-------- OEFENINVOER --------

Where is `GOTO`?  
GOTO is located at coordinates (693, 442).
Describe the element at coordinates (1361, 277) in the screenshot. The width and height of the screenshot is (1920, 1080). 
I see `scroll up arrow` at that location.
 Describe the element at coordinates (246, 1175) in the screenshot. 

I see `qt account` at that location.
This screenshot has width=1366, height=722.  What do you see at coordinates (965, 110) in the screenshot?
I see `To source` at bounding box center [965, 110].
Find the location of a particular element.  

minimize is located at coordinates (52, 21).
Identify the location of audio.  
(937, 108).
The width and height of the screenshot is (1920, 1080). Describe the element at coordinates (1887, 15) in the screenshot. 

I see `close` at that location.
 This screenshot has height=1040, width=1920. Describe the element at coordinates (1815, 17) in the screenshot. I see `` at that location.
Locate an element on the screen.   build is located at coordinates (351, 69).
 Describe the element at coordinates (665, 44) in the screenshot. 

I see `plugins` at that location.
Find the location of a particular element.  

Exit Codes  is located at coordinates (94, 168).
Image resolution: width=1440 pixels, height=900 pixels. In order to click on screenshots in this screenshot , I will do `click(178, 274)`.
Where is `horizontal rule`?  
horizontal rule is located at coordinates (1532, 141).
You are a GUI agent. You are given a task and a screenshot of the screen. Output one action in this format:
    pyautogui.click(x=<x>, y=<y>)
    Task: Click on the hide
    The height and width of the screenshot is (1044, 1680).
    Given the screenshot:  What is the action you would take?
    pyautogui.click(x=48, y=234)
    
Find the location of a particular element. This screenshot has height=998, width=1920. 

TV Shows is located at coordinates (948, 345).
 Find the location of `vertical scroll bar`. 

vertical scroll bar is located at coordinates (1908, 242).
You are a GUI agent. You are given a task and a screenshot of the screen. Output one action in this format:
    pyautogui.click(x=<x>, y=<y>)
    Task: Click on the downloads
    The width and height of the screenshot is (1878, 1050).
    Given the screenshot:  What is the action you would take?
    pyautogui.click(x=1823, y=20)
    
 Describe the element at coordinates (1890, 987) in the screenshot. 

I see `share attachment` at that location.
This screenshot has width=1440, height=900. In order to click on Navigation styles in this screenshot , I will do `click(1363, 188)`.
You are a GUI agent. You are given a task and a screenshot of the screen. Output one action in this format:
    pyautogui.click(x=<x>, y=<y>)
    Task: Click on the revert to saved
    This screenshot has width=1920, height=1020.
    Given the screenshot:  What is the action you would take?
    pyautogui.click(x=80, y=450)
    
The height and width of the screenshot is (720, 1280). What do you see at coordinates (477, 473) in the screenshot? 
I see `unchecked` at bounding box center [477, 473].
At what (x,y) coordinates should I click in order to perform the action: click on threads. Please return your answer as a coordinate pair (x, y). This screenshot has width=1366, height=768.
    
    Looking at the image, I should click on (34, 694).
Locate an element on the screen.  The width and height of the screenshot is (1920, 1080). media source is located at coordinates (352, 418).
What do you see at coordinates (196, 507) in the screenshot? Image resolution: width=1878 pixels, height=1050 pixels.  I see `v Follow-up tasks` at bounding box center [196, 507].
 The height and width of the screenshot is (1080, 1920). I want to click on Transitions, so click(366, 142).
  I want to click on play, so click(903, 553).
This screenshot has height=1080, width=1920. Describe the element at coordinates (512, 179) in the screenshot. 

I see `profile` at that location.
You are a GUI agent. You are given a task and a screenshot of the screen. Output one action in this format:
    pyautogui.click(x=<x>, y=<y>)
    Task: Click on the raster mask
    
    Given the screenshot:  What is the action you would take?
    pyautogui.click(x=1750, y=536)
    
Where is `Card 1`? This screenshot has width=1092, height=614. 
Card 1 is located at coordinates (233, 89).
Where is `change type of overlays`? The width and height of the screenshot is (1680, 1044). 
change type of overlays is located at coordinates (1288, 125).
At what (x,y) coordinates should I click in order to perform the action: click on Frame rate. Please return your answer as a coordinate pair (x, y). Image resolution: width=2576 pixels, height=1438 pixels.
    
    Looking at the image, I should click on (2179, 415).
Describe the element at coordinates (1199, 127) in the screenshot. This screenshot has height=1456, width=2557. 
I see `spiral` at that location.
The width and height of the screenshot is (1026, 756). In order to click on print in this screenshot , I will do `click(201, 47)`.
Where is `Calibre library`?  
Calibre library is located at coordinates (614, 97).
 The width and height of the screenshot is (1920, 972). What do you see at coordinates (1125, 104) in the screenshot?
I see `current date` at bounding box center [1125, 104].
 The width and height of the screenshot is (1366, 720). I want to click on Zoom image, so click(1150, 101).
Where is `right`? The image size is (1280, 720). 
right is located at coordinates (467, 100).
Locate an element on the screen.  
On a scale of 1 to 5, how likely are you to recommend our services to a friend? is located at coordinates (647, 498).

--------

▸ **DOEL**
Kopieer ongewijzigd de regels beginnend bij de regel met "is (1680, 1044)." en eindigend bij de regel met "change type of overlays is", beide regels inbegrepen.

▸ **AFGERONDE OEFENING**
Where is `change type of overlays`? The width and height of the screenshot is (1680, 1044). 
change type of overlays is located at coordinates (1288, 125).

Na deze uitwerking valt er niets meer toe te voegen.